# SET OF TASKS
**A)** Please echo the portion of the satellite-launch thread between "In theory, it" and "(Nov 1, 2006)", inclusive.
**B)** In the satellite-launch thread, what does Laxguy advise selling in the meantime?

# Russia loses $200 million satellites as launch ends in firey failure



## woj027 (Sep 3, 2007)

Wow!.. Shows you how all your best laid plans in the Satellite industry can go up in flames just like that.

I wonder how this will affect any Dish/DirecTV launches in the near future.

http://www.reuters.com/article/2013/07/02/us-russia-space-rocket-idUSBRE96103W20130702

http://www.reuters.com/article/2013/07/02/russia-space-rocket-idUSL5N0F804F20130702


----------



## Laxguy (Dec 2, 2010)

In theory, it could be a factor in increasing costs for other rocket payloads, including DIRECTV®'s satellite launches. 

In the mean time, sell your stock in Russian GPS manufacturers and resellers.....


----------



## yosoyellobo (Nov 1, 2006)

Just wondering would the GPS in your car in Russia, for instant would it get you from Moscow to Saint Petersburg?

# ENTRIES SUPPLIED
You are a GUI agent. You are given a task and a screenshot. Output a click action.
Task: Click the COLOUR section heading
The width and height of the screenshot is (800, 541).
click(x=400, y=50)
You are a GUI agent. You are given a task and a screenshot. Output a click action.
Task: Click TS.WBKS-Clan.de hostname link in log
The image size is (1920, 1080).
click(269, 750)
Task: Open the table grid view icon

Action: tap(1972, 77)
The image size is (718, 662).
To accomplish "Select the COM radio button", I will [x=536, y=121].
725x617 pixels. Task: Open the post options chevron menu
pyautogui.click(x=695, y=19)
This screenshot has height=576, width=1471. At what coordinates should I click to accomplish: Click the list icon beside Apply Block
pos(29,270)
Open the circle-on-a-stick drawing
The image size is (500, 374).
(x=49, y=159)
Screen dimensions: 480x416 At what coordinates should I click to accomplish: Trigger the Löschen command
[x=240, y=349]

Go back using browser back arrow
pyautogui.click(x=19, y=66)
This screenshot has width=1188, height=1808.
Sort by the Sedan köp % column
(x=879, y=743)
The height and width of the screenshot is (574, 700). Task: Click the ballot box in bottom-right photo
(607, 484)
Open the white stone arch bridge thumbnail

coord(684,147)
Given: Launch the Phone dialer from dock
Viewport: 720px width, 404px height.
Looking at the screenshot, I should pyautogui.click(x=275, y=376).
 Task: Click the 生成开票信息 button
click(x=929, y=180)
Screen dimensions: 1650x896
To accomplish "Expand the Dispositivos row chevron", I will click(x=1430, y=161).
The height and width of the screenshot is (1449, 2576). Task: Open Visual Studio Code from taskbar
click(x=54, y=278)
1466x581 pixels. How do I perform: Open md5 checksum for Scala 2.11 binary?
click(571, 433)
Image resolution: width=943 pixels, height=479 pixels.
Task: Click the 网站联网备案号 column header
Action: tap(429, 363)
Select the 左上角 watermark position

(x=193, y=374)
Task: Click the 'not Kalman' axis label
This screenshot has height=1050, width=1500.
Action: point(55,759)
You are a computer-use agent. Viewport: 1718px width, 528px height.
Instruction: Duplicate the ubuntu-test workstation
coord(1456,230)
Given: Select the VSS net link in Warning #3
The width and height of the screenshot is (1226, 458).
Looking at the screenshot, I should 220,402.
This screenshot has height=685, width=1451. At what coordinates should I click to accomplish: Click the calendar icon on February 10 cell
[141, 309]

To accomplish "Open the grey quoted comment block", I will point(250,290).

# ANSWERS TO EACH TASK
**A)**
In theory, it could be a factor in increasing costs for other rocket payloads, including DIRECTV®'s satellite launches. 

In the mean time, sell your stock in Russian GPS manufacturers and resellers.....


----------



## yosoyellobo (Nov 1, 2006)

**B)** Stock in Russian GPS manufacturers and resellers.